I need the lines from the one holding "Task: Open the POST method dropdown" to the last line of the data below repeated exactly, both included, without pictures.

Records from a dataset:
********
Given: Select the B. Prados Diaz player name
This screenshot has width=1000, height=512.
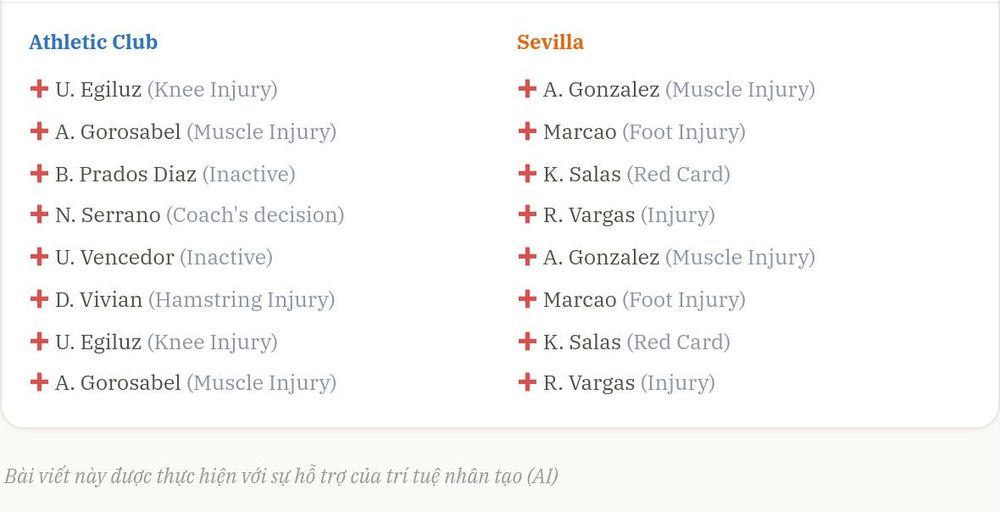Looking at the screenshot, I should pyautogui.click(x=126, y=174).
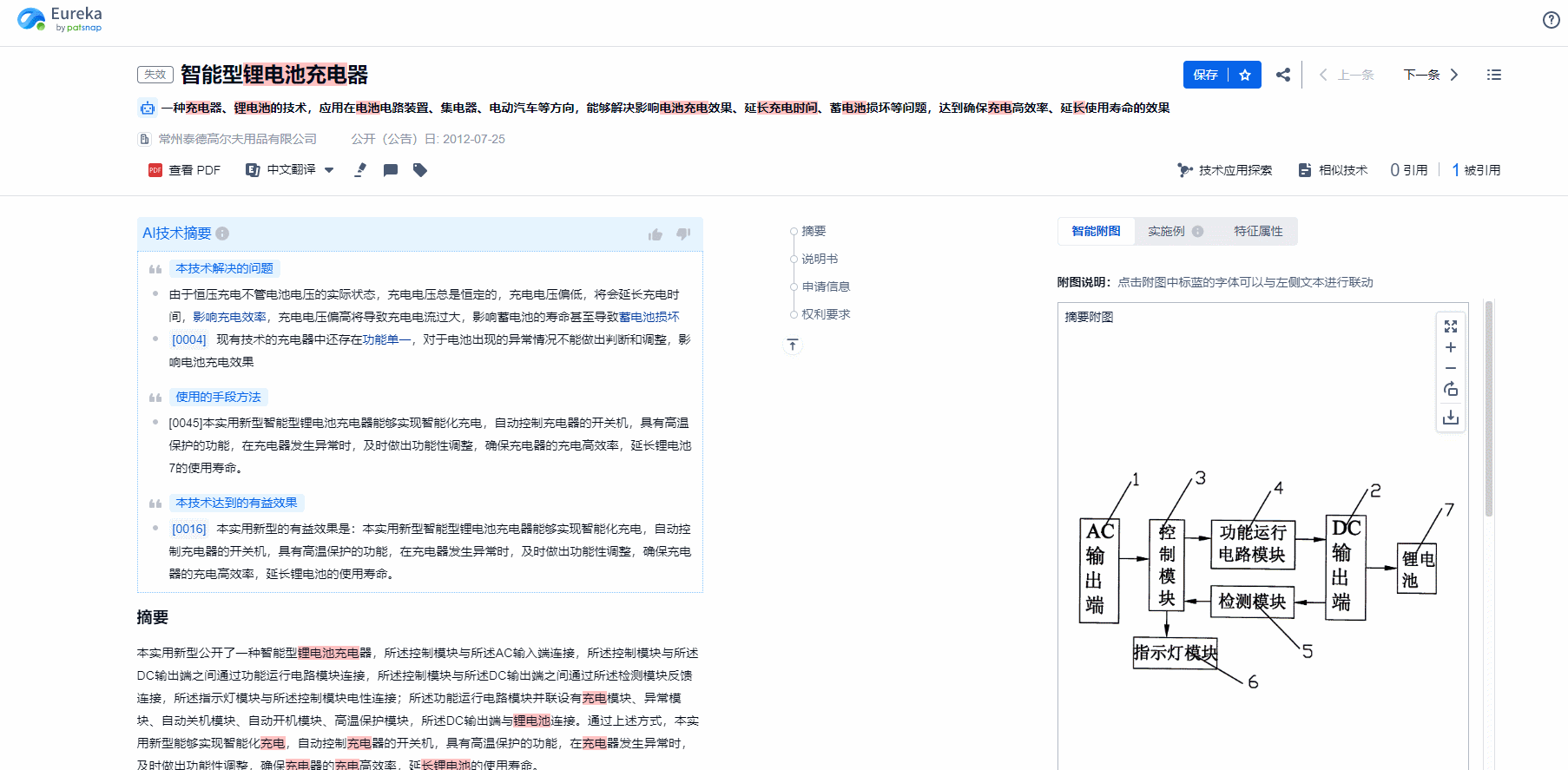Viewport: 1568px width, 770px height.
Task: Thumbs up the AI技术摘要
Action: [656, 234]
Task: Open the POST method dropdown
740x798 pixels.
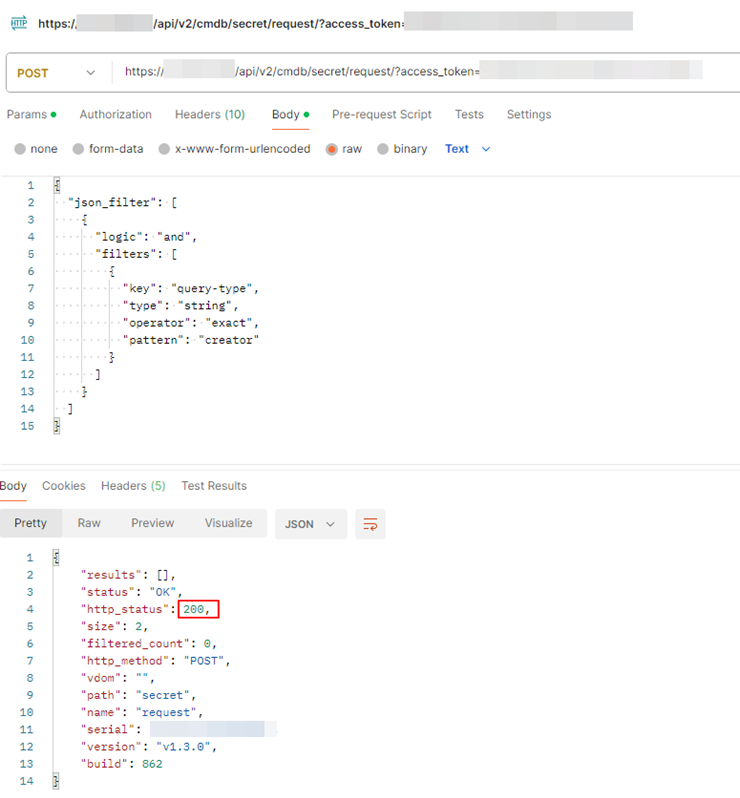Action: click(58, 73)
********
[TASK RESPONSE]
Task: Open the POST method dropdown
740x798 pixels.
Action: click(58, 73)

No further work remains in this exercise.